淋病奈瑟菌表面蛋白A克隆、表達和免疫原性鑒定

[摘要] 目的 克隆并構建淋病奈瑟菌表面蛋白A（nspA）基因原核表達系統，并對重組產物rNspA進行免疫原性鑒定。 方法 采用PCR擴增nspA基因，構建nspA基因原核表達系統。SDS-PAGE檢測目的重組蛋白rNspA表達情況，Ni-NTA親和層析法提純rNspA，免疫雙擴散試驗及Western Blot鑒定rNspA的免疫原性。 結果 克隆的nspA基因與GenBank中相關序列相似性為100%，rNspA表達量為細菌總蛋白的40.1%，提純的rNspA在SDS-PAGE后顯示為單一的蛋白條帶。rNspA抗血清免疫雙擴散效價為1∶4，rNspA抗血清能有效識別rNspA。 結論 所構建的nspA基因原核表達系統能高效表達rNspA，表達的產物有良好的免疫原性，為淋病奈瑟菌免疫疫苗的研制奠定基礎。
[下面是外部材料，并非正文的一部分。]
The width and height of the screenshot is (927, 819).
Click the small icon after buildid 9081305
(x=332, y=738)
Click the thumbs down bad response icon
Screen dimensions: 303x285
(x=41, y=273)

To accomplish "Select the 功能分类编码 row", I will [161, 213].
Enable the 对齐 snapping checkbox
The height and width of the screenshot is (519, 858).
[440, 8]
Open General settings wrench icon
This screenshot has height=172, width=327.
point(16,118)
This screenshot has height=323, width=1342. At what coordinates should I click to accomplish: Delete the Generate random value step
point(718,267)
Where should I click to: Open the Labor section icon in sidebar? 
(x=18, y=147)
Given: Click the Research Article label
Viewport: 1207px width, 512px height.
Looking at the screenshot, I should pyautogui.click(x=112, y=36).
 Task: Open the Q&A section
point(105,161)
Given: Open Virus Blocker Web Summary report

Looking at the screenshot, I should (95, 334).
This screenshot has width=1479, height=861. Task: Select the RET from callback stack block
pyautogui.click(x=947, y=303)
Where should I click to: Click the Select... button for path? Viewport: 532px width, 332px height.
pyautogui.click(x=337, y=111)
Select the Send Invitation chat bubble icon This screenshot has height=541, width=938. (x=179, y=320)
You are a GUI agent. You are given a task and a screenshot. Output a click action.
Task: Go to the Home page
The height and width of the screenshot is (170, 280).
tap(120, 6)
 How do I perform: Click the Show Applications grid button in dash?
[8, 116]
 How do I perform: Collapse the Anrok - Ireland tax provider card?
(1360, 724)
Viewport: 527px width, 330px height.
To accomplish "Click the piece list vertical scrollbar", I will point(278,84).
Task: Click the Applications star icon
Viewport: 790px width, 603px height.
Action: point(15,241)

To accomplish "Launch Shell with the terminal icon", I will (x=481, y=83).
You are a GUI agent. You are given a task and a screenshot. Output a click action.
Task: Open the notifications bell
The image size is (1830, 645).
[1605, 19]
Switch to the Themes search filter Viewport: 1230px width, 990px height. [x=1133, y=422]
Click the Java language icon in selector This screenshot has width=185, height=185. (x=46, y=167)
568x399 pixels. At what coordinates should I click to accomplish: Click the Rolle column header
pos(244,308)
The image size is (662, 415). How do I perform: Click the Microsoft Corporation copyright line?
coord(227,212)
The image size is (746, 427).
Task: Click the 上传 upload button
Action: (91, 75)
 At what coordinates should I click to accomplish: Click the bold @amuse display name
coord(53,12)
[關鍵詞] 淋病奈瑟菌；nspA基因；克隆／重組表達；免疫原性鑒定

[中圖分類號] R759.2 [文獻標識碼] A [文章編號] 1673-9701（2012）03-0009-02

Construction and prokaryotic expression of Neisseria gonorrhoeae nspA gene and immunological identification of the expressed product

DU Peng WU Senlin ZHONG Yawen SUN Aihua

Zhejiang Medical College， Hangzhou 310053， China

[Abstract] Objective To clone nspA gene of N.gonorrhoeae and then construct its prokaryotic expression system， and to identify the immunogenicity of its product. Methods nspA gene was amplified by PCR and its prokaryotic expression system was then constructed. SDS-PAGE was used to measure the expression of target recombinant protein rNspA， Ni-NTA affinity chromatography was applied to extract rNspA. Double immunodiffusion and Western Blot assay were applied to indentify immunogenicity of rNspA. Results Sequence similarity of the cloned nspA gene was 100% compared to the corresponding sequence in GenBank. The expression output of rNspA was approximately 40.1% of the total bacterial proteins. The extracted rNspA showed a single protein band in gel after SDS-PAGE. The immunodiffusion titer of rabbit antiserum against rNspA was 1∶4. The rNspA antiserum was able to recognize rNspA. Conclusion The constructed prokaryotic expression system enable express rNspA with high efficiency， and can be used as a candidate antigen for developing genetic engineering vaccine.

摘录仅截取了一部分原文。